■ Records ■

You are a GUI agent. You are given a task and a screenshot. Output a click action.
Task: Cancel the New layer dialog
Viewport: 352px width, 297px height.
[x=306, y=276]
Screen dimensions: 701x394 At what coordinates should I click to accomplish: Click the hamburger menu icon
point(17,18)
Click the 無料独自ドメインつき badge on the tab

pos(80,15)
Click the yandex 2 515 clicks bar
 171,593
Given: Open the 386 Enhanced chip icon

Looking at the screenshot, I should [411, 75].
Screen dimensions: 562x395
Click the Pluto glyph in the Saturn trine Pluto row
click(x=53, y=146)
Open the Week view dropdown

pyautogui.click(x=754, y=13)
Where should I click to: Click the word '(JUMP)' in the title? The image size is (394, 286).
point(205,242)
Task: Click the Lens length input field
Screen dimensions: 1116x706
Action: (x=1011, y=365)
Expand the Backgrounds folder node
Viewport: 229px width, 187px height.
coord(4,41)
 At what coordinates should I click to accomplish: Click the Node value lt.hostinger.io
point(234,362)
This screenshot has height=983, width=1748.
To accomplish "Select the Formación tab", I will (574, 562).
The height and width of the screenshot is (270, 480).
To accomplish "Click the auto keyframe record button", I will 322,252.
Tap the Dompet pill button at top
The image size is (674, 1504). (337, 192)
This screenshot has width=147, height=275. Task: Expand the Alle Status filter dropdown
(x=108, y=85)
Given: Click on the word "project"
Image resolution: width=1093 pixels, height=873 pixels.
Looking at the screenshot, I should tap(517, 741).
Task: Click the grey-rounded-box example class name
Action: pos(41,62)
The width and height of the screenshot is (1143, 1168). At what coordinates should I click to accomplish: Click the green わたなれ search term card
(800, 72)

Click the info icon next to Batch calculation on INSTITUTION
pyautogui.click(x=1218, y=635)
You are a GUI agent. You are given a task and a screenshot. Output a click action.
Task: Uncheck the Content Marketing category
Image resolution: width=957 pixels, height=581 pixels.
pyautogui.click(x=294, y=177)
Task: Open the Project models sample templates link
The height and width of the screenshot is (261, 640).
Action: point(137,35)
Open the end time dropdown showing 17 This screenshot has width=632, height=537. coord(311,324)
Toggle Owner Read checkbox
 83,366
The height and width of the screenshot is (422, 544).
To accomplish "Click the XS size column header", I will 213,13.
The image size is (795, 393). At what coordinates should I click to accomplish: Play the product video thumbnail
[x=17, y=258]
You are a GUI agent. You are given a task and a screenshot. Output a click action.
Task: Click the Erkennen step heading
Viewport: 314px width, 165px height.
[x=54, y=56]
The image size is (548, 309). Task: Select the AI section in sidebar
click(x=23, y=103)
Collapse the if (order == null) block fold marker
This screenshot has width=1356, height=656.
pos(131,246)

■ TASK REQUIREMENTS ■
Write out every line of the material above word for word, changing nothing.

■ TASK RESULT ■
You are a GUI agent. You are given a task and a screenshot. Output a click action.
Task: Cancel the New layer dialog
Viewport: 352px width, 297px height.
[x=306, y=276]
Screen dimensions: 701x394 At what coordinates should I click to accomplish: Click the hamburger menu icon
point(17,18)
Click the 無料独自ドメインつき badge on the tab

pos(80,15)
Click the yandex 2 515 clicks bar
 171,593
Given: Open the 386 Enhanced chip icon

Looking at the screenshot, I should [411, 75].
Screen dimensions: 562x395
Click the Pluto glyph in the Saturn trine Pluto row
click(x=53, y=146)
Open the Week view dropdown

pyautogui.click(x=754, y=13)
Where should I click to: Click the word '(JUMP)' in the title? The image size is (394, 286).
point(205,242)
Task: Click the Lens length input field
Screen dimensions: 1116x706
Action: (x=1011, y=365)
Expand the Backgrounds folder node
Viewport: 229px width, 187px height.
coord(4,41)
 At what coordinates should I click to accomplish: Click the Node value lt.hostinger.io
point(234,362)
This screenshot has height=983, width=1748.
To accomplish "Select the Formación tab", I will (574, 562).
The height and width of the screenshot is (270, 480).
To accomplish "Click the auto keyframe record button", I will 322,252.
Tap the Dompet pill button at top
The image size is (674, 1504). (337, 192)
This screenshot has width=147, height=275. Task: Expand the Alle Status filter dropdown
(x=108, y=85)
Given: Click on the word "project"
Image resolution: width=1093 pixels, height=873 pixels.
Looking at the screenshot, I should tap(517, 741).
Task: Click the grey-rounded-box example class name
Action: pos(41,62)
The width and height of the screenshot is (1143, 1168). At what coordinates should I click to accomplish: Click the green わたなれ search term card
(800, 72)

Click the info icon next to Batch calculation on INSTITUTION
pyautogui.click(x=1218, y=635)
You are a GUI agent. You are given a task and a screenshot. Output a click action.
Task: Uncheck the Content Marketing category
Image resolution: width=957 pixels, height=581 pixels.
pyautogui.click(x=294, y=177)
Task: Open the Project models sample templates link
The height and width of the screenshot is (261, 640).
Action: point(137,35)
Open the end time dropdown showing 17 This screenshot has width=632, height=537. coord(311,324)
Toggle Owner Read checkbox
 83,366
The height and width of the screenshot is (422, 544).
To accomplish "Click the XS size column header", I will 213,13.
The image size is (795, 393). At what coordinates should I click to accomplish: Play the product video thumbnail
[x=17, y=258]
You are a GUI agent. You are given a task and a screenshot. Output a click action.
Task: Click the Erkennen step heading
Viewport: 314px width, 165px height.
[x=54, y=56]
The image size is (548, 309). Task: Select the AI section in sidebar
click(x=23, y=103)
Collapse the if (order == null) block fold marker
This screenshot has width=1356, height=656.
pos(131,246)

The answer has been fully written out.